名古屋大学大学院工学研究科の長野 方星 教授、渡邉 紀志 特任准教授、上野 藍講師、Shawn Somers-Neal博士後期課程らの研究グループは、電力を用いずに10kW以上の熱を輸送できるループヒートパイプ技術を新たに開発しました。
ループヒートパイプはウィック注2)と呼ばれる多孔質体(スポンジ構造)で生じる毛細管現象をポンプの駆動力に利用することで、電力を使用せずに半永久的に熱を輸送できる技術です。これにより、従来の機械式ポンプで消費されてきた電力が不要となります。

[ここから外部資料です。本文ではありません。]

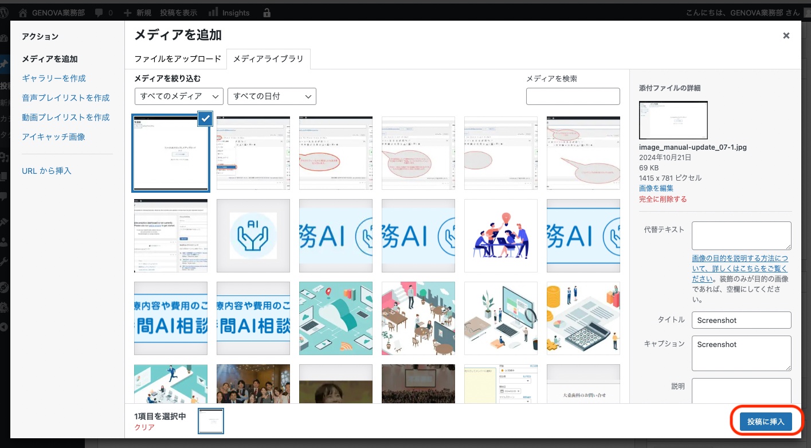Select the team brainstorming lightbulb illustration
Image resolution: width=811 pixels, height=448 pixels.
point(500,235)
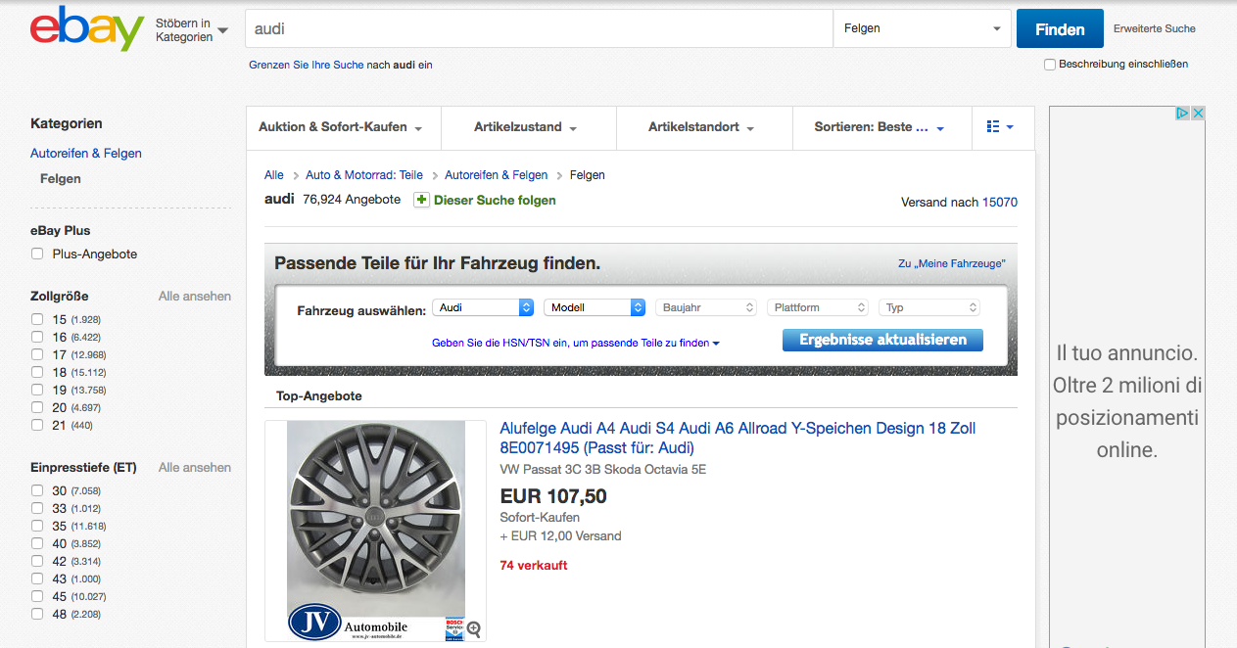This screenshot has width=1237, height=648.
Task: Open the Artikelzustand filter menu
Action: pyautogui.click(x=527, y=127)
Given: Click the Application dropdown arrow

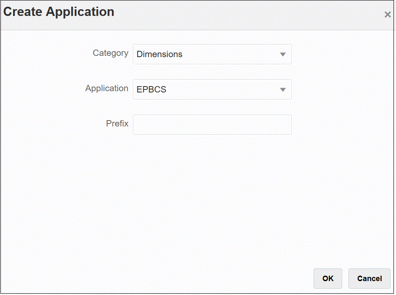Looking at the screenshot, I should coord(283,90).
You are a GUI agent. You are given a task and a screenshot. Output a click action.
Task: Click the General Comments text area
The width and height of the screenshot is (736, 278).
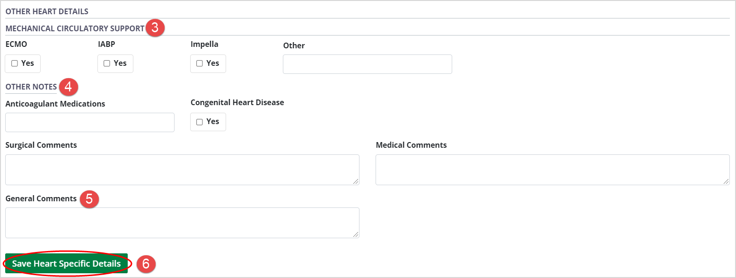pos(182,222)
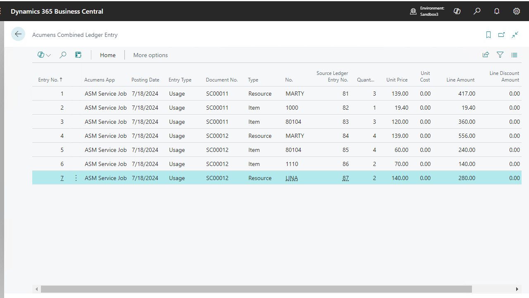529x298 pixels.
Task: Click the horizontal scrollbar right arrow
Action: pyautogui.click(x=517, y=289)
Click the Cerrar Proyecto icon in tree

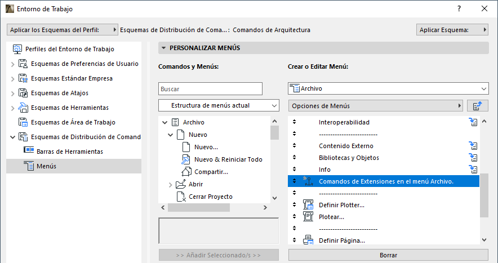point(181,197)
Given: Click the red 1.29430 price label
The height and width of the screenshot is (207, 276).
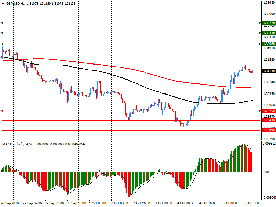Looking at the screenshot, I should (x=269, y=120).
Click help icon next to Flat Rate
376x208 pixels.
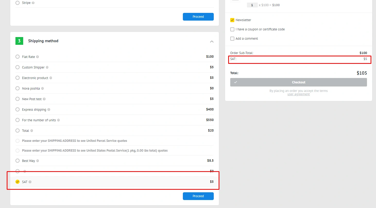click(38, 57)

今回開発したループヒートパイプは、排熱を受けとる蒸発器の構造を最適化し、ウィック表面の液体を効率よく蒸発させることで、蒸発器のサイズを18%小型化しつつ、熱伝達特性を4倍以上向上させ、最大で10kWの排熱を2.5m先まで無電力で輸送することに成功しました。この規模の熱量を電力無しで運べる技術はこれまでにはなく、世界最大の無電力熱輸送を実現しました。
本技術は、工場排熱利用、太陽熱利用、電気自動車熱マネージメント、データセンターの冷却など、様々な分野の省エネ化やカーボンニュートラルに貢献します。
本研究成果は、2024年7月4日付Elsevier B.V.の発行する学術論文誌「International Journal of Heat and Mass Transfer」に掲載されました。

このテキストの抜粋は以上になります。